## MATERIAL TO PROCESS

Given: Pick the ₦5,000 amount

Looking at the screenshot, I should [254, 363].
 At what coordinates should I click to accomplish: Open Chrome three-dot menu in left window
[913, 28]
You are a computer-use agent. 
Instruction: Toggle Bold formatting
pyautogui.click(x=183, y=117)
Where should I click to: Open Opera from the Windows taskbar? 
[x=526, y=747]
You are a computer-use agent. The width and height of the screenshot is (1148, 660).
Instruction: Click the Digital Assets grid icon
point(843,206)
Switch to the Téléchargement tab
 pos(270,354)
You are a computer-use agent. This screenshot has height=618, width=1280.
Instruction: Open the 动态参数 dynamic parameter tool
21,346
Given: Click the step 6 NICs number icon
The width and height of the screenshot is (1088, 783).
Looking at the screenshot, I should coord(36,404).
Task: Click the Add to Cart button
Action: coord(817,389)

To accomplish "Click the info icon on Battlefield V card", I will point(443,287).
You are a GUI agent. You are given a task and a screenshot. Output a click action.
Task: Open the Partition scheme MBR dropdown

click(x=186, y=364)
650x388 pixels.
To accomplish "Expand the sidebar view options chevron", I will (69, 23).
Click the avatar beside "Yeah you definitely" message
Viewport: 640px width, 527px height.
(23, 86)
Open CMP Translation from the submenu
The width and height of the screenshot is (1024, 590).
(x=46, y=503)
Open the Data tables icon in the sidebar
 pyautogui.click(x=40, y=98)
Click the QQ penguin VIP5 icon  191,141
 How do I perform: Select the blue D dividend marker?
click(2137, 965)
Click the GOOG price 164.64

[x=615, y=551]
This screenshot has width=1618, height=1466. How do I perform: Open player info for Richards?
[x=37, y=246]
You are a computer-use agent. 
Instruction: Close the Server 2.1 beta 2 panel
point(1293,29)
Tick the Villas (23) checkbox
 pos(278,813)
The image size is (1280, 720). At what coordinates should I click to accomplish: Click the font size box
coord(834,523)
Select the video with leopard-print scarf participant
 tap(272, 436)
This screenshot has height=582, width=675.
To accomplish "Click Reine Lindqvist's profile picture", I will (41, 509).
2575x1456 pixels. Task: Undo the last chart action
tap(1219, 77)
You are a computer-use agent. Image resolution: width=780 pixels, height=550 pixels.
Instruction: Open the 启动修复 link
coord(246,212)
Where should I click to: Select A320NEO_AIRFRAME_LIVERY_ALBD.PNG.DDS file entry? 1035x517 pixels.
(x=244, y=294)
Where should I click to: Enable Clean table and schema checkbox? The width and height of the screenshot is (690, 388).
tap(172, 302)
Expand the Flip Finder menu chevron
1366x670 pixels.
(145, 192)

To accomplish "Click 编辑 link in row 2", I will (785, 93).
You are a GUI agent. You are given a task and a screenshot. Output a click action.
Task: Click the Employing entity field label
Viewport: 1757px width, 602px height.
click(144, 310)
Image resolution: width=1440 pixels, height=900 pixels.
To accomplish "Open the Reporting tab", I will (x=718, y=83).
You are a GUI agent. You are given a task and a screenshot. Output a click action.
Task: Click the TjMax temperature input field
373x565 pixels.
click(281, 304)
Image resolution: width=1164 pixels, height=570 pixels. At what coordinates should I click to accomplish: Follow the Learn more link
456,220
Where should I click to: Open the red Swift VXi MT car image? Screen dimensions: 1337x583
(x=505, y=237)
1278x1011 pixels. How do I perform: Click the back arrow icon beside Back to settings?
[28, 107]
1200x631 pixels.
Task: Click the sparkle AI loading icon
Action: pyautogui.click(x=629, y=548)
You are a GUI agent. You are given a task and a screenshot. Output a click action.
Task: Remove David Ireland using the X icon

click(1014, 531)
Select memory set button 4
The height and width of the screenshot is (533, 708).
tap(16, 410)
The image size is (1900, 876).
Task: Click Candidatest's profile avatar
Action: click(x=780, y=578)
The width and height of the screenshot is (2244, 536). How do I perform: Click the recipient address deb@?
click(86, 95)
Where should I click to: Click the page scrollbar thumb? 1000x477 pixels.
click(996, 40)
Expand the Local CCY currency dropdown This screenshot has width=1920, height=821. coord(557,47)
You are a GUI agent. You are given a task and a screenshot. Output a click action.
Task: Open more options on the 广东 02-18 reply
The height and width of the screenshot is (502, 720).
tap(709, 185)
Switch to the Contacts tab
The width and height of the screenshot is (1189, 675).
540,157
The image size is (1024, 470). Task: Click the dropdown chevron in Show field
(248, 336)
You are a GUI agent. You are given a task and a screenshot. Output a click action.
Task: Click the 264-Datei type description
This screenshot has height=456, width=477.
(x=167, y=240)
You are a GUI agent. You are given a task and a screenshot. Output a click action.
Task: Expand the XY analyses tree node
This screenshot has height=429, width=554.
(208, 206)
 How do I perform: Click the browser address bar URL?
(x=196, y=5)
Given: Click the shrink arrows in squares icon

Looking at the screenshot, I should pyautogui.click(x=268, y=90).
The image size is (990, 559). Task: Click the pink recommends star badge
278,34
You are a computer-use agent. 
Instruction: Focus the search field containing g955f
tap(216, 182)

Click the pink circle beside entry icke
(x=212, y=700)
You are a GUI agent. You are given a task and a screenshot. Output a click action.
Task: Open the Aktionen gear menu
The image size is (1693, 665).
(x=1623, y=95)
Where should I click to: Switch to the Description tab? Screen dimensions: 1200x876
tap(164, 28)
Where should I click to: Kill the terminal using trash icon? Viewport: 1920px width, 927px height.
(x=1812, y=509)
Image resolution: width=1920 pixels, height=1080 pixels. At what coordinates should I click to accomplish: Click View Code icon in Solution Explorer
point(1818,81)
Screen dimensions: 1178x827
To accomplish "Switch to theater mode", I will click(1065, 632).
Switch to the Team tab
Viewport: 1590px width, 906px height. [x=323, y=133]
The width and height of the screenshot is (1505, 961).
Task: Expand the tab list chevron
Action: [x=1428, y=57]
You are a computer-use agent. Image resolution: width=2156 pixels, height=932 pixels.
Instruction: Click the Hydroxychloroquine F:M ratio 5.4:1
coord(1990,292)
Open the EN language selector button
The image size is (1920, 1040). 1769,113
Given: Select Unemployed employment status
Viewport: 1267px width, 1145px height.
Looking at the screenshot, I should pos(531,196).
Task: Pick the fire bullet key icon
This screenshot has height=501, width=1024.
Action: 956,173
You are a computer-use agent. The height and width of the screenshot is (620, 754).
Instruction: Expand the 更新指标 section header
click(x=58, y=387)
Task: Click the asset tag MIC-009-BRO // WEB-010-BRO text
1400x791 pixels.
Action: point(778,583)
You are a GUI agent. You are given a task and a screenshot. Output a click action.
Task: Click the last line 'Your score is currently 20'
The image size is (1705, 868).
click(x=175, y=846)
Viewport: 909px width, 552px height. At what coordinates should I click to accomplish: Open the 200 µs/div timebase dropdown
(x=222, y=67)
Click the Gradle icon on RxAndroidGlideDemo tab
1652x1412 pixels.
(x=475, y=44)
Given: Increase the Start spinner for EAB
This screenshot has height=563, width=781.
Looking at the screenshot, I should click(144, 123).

## WHAT YOU HAVE TO DO
Convert the lines from the line with "Click the QQ" to the line with "tap(172, 302)", both included, into a Markdown table with the columns Row and Text. Number each row and leave out blank lines.

## EXERCISE ANSWER
| Row | Text |
|---|---|
| 1 | Click the QQ penguin VIP5 icon  191,141 |
| 2 |  How do I perform: Select the blue D dividend marker? |
| 3 | click(2137, 965) |
| 4 | Click the GOOG price 164.64 |
| 5 | [x=615, y=551] |
| 6 | This screenshot has width=1618, height=1466. How do I perform: Open player info for Richards? |
| 7 | [x=37, y=246] |
| 8 | You are a computer-use agent.  |
| 9 | Instruction: Close the Server 2.1 beta 2 panel |
| 10 | point(1293,29) |
| 11 | Tick the Villas (23) checkbox |
| 12 |  pos(278,813) |
| 13 | The image size is (1280, 720). At what coordinates should I click to accomplish: Click the font size box |
| 14 | coord(834,523) |
| 15 | Select the video with leopard-print scarf participant |
| 16 |  tap(272, 436) |
| 17 | This screenshot has height=582, width=675. |
| 18 | To accomplish "Click Reine Lindqvist's profile picture", I will (41, 509). |
| 19 | 2575x1456 pixels. Task: Undo the last chart action |
| 20 | tap(1219, 77) |
| 21 | You are a computer-use agent. Image resolution: width=780 pixels, height=550 pixels. |
| 22 | Instruction: Open the 启动修复 link |
| 23 | coord(246,212) |
| 24 | Where should I click to: Select A320NEO_AIRFRAME_LIVERY_ALBD.PNG.DDS file entry? 1035x517 pixels. |
| 25 | (x=244, y=294) |
| 26 | Where should I click to: Enable Clean table and schema checkbox? The width and height of the screenshot is (690, 388). |
| 27 | tap(172, 302) |